(How to complete this task) Looking at the listing below, give the number of lines in which the string "Cozy" appears, and add nothing else.

(Records for this exercise)

━━━━━━━━━━━━━━━━━━━━━━━━━━━━━━

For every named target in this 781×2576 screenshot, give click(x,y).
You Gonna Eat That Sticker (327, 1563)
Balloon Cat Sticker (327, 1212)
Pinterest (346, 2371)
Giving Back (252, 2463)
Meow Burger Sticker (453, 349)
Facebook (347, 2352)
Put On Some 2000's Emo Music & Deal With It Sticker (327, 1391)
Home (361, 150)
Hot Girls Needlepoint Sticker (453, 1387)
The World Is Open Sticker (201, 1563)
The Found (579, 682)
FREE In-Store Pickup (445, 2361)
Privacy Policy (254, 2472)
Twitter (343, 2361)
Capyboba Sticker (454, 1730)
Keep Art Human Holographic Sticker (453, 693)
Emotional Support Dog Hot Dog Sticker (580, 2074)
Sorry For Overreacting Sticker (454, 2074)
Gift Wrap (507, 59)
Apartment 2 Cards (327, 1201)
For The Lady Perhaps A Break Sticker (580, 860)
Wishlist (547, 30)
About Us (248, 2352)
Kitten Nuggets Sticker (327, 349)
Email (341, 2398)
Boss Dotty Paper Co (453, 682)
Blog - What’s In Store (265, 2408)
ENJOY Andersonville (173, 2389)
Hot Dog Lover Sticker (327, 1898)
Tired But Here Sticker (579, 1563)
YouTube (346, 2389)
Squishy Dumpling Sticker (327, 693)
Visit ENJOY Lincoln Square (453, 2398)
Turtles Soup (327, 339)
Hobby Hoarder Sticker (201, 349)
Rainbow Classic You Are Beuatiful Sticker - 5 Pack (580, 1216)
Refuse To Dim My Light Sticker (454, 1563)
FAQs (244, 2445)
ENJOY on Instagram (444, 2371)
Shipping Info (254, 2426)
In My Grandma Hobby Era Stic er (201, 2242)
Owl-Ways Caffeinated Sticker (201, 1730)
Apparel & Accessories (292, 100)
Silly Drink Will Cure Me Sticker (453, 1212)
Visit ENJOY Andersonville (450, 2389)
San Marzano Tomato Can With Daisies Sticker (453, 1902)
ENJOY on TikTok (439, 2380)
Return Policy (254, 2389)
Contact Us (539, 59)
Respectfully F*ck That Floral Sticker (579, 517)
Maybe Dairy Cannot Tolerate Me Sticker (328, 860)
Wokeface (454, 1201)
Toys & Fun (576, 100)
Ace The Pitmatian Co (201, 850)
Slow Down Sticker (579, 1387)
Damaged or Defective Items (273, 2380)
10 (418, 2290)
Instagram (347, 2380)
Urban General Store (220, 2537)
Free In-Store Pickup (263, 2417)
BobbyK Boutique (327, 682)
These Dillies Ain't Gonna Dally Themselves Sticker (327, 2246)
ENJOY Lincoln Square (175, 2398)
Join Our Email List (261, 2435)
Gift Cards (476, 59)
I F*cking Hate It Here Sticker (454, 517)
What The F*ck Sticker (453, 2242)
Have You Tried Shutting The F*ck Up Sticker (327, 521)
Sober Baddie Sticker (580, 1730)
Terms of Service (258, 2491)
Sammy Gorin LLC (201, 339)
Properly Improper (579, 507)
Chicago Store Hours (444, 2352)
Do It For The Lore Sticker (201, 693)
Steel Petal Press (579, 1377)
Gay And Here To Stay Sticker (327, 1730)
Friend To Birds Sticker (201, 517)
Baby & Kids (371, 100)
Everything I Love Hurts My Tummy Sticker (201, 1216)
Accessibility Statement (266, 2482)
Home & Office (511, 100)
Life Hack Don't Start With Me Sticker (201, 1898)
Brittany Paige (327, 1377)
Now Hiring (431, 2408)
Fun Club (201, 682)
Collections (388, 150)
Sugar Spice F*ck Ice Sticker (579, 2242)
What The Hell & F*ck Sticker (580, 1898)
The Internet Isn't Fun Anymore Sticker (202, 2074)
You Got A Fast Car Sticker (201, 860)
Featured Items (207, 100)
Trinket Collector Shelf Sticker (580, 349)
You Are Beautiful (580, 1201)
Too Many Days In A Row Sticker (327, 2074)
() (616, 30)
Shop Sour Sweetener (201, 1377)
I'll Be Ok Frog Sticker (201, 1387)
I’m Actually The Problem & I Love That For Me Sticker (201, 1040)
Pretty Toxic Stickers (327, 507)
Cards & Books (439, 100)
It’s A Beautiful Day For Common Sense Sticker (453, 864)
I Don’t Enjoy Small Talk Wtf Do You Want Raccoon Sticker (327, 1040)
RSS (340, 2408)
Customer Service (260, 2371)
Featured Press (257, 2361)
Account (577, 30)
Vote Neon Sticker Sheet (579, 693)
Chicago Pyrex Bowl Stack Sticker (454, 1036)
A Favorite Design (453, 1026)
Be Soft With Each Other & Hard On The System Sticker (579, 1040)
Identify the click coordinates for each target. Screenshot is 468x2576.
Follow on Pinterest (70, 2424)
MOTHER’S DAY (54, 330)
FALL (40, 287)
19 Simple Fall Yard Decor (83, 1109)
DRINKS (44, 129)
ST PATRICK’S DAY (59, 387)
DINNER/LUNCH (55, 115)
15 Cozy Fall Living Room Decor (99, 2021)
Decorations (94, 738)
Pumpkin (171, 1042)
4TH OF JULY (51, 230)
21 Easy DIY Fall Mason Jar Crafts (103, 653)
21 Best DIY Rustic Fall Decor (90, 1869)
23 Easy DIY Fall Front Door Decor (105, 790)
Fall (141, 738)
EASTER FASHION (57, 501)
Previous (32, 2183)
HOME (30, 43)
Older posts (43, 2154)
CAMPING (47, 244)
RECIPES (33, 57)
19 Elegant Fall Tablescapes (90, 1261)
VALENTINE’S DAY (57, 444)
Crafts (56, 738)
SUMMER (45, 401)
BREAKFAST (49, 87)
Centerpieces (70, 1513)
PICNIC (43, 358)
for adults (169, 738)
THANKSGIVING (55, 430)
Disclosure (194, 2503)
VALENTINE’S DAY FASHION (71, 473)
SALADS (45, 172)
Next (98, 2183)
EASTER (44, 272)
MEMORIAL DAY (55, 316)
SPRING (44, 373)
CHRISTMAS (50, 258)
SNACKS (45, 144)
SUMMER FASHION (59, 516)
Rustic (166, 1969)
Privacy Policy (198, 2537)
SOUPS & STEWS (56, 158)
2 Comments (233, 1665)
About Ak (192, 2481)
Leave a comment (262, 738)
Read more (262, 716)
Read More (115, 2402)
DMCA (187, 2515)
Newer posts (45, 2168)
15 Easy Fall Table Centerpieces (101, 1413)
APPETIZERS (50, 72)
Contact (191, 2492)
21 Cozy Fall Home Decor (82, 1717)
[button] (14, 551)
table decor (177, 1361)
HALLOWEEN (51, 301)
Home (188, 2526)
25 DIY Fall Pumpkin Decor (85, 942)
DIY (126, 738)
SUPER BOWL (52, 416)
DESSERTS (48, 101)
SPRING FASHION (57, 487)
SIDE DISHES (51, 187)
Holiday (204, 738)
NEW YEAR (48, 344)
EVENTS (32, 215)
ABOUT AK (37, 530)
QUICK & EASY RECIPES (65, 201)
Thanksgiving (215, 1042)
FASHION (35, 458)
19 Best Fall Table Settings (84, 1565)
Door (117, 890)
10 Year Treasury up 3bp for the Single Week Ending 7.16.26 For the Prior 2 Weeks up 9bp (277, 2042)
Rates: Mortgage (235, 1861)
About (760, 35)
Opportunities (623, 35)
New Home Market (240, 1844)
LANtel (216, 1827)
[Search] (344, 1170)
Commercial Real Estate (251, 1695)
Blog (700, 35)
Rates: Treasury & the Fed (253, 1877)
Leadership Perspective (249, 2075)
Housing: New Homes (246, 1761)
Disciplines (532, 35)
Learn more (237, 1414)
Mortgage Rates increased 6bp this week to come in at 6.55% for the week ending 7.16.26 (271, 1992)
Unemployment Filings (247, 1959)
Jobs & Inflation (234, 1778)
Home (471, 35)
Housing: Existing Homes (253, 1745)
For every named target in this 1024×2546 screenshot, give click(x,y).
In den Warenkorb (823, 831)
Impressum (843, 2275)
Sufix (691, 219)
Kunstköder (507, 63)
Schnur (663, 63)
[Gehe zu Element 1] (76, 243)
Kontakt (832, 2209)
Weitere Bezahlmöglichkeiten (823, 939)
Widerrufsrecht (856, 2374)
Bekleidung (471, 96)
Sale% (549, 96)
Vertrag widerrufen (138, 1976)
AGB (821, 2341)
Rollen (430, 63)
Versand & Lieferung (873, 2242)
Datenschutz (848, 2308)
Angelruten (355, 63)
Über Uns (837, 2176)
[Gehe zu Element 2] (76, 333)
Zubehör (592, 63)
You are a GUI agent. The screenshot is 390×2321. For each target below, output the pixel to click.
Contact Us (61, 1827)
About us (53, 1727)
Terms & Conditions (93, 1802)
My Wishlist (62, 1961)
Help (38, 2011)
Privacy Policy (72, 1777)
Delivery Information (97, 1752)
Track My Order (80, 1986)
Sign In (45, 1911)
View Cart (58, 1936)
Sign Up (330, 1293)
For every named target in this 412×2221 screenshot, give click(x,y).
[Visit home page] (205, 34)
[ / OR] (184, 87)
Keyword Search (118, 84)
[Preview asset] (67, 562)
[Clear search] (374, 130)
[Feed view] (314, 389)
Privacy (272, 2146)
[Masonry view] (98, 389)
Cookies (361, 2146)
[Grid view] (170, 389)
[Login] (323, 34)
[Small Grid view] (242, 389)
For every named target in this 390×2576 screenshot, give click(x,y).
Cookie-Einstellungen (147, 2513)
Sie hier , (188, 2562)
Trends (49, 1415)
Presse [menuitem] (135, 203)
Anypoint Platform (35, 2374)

━━━━━━━━━━━━━━━━━━━━━━━━━━━━━━

(Exercise output) 2